- [REQUIREMENT]:
Needed from the data below: all lines that contain the word "computer".

- [MATERIAL SHOWN]:
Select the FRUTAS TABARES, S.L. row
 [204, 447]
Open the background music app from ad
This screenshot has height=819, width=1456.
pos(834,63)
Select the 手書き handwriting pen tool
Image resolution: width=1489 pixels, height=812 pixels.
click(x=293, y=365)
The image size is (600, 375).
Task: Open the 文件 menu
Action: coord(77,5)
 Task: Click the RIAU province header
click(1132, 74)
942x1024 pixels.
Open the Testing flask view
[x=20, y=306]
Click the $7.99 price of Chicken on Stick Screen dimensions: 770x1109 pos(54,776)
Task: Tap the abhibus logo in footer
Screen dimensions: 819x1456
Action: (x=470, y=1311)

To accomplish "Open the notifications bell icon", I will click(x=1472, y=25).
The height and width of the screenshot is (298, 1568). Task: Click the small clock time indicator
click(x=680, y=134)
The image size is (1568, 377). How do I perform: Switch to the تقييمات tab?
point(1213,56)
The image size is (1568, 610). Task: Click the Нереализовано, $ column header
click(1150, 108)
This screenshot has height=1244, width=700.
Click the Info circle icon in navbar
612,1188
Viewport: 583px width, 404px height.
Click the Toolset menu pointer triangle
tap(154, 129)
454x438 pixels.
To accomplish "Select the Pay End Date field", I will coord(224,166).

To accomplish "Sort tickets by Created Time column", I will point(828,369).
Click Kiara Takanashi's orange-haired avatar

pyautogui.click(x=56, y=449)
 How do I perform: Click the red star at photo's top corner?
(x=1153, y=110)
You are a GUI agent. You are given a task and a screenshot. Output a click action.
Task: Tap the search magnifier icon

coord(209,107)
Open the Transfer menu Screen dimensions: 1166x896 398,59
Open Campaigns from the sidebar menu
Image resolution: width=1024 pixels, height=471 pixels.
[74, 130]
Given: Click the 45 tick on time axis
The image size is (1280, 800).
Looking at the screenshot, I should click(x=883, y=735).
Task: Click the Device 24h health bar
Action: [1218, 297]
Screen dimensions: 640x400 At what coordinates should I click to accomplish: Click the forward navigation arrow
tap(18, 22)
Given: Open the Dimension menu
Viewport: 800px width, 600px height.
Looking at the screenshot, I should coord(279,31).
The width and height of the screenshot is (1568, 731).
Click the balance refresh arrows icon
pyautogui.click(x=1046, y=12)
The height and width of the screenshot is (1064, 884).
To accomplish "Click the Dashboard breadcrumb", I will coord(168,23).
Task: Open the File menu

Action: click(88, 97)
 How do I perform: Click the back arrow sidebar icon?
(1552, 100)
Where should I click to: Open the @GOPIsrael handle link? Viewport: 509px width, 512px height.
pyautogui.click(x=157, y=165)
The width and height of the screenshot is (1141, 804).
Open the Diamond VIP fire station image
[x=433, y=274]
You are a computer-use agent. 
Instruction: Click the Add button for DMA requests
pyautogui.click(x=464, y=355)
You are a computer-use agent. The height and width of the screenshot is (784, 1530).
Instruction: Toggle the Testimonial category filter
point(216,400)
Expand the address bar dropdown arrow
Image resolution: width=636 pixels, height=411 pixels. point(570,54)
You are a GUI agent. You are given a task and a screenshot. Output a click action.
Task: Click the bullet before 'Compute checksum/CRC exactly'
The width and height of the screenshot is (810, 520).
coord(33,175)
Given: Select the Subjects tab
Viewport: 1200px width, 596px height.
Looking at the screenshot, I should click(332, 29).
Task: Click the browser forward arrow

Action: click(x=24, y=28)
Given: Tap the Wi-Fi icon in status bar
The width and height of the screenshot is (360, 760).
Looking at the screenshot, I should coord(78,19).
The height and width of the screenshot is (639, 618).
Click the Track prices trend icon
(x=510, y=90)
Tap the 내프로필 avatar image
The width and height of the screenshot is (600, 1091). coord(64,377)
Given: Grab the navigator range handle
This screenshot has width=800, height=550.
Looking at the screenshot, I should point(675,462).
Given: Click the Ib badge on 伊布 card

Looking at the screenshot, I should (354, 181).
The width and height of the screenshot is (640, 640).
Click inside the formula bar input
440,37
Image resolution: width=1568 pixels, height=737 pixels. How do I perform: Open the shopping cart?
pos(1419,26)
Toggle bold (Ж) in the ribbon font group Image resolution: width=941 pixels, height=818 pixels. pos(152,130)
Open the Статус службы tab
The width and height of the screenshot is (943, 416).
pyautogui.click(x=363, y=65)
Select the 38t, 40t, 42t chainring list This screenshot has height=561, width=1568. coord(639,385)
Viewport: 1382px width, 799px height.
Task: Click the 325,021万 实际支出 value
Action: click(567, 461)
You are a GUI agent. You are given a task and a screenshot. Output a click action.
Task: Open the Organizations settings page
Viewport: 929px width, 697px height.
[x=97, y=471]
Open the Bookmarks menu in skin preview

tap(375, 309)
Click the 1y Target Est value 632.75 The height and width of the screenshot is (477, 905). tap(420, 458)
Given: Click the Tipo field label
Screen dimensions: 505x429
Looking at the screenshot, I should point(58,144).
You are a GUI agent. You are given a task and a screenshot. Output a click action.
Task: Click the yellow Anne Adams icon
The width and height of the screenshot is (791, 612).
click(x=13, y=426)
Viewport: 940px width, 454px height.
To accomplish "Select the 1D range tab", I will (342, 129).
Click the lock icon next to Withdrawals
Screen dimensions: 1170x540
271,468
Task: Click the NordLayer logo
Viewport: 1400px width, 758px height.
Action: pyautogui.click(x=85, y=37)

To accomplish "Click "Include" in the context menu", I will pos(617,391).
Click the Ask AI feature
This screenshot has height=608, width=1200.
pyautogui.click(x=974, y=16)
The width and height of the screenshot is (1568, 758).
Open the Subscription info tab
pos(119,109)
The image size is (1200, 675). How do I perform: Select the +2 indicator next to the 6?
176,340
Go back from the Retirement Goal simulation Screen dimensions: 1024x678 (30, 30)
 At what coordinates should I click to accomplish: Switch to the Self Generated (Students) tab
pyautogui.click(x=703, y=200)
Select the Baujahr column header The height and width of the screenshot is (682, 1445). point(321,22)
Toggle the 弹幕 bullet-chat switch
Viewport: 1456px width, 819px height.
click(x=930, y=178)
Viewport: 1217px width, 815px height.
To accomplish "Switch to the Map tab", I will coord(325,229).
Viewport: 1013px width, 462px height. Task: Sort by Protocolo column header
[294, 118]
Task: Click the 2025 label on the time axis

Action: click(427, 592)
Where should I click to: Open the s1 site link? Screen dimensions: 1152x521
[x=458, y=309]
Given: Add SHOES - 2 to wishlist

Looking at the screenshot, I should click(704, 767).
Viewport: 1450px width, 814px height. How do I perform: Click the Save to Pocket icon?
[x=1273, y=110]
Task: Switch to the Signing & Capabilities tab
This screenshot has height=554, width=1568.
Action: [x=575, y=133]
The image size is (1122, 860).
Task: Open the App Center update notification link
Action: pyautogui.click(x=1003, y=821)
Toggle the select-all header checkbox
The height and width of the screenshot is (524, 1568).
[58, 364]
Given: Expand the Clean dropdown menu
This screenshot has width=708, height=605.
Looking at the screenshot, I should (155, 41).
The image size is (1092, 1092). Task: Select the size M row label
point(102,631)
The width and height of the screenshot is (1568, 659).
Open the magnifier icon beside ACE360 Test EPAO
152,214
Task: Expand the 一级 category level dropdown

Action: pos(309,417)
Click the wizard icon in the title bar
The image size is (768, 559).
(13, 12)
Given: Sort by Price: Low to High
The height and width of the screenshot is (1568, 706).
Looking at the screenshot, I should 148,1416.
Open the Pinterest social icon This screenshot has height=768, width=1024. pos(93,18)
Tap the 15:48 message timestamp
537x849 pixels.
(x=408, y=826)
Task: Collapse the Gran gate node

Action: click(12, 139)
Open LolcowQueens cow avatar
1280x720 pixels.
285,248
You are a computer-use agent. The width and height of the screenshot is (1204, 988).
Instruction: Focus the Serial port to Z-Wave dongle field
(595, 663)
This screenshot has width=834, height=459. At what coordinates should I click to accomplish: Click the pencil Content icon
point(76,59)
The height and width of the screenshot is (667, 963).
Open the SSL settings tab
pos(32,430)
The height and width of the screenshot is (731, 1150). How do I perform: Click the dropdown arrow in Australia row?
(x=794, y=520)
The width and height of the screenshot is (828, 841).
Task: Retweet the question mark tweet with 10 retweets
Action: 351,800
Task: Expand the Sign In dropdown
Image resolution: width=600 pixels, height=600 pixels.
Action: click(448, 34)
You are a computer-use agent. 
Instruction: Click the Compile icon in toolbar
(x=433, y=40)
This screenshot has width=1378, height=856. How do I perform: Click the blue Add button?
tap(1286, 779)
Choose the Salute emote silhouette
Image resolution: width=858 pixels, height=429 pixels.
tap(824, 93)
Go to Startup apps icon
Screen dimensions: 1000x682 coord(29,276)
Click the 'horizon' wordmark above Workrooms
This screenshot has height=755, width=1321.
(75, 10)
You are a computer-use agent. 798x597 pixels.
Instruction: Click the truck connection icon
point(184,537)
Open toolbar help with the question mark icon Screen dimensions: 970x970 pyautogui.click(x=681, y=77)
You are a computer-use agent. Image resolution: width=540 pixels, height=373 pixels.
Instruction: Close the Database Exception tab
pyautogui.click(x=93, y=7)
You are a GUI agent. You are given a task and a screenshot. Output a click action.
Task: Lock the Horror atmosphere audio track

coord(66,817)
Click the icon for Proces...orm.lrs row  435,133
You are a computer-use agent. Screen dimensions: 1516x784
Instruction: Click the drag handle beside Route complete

- [RESPONSE AREA]:
You are a computer-use agent. 
You are a computer-use agent. The height and width of the screenshot is (784, 1530).
You are a computer-use agent. The width and height of the screenshot is (1204, 988).
You are a computer-use agent. 
You are a computer-use agent. 798x597 pixels.
You are a computer-use agent. Image resolution: width=540 pixels, height=373 pixels.
You are a computer-use agent. Screen dimensions: 1516x784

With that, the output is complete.